CODEWITHSUNDEEP
c++functionrecursionmultiplicationrecursive-backtracking
Alex
Alex

Reputation: 81

Multiply two numbers through recurssion

 #include<iostream>
using namespace std;
int multiply (int num1, int num2){

if (num1 > 0)

  return num2 + multiply(num1-1,num2);


}

int main(){

int mult = multiply(5,6);
cout<<mult;
}

I am trying to multiply two numbers through recurssion, but i am not getting the desired result, i want to print 30 but it is given me 36, i am unable to dry run it and make it's tree diagram

Upvotes: 1

Views: 141

Answers (3)

Saksham Goyal
Saksham Goyal

Reputation: 1

This code is for those who are looking for the same logic but in JAVA.

Given material –
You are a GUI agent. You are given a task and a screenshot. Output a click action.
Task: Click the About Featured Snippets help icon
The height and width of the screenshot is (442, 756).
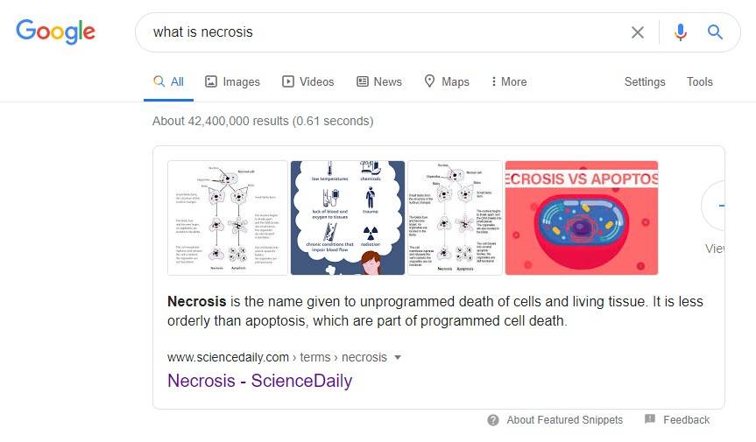pos(492,420)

Things to do –
- a) Answer these from the forum thread on recursive multiplication:
(i) Which two numbers does main pass to multiply?
(ii) What output does the poster want, and what output are they getting?
(iii) In which language is the code in the answer by Saksham Goyal?
- b) Continue the forum thread on recursive multiplication, starting after its last line.
The material comes from a different source than the forum thread.

Answers per task –
- a)
(i) 5 and 6
(ii) The poster wants 30 but gets 36.
(iii) Java

- b)
    import java.util.*;

    public class Main {

      public static void main(String[] args) {
        Scanner scn = new Scanner(System.in);
        int n = scn.nextInt();
        int m = scn.nextInt();
        int prod = multiplier(n, m);
        System.out.println(prod);
      }

      public static int multiplier(int n, int m) {
        if(m == 0) {
          return 0;
        }
        int nm1 = multiplier(n, m-1);
        int product = n + nm1;
        return product;
      }
    }

Upvotes: 0

dark_prince
dark_prince

Reputation: 257

The problem in your code is that you haven't defined what happens when num1 becomes zero. You have to define this case in your recursive function too.

#include<iostream>

int multiply (int num1, int num2)
{
    
    if (num1 > 0)
        return num2 + multiply(num1 - 1, num2);

    if(num1 <= 0) // or if (num1 == 0) or simply return 0; as pointed out by MikeCAT's answer
        return 0;
}
    
int main()
{
    std::cout << multiply(5, 6);
}

Also see this question:Why is “using namespace std;” considered bad practice?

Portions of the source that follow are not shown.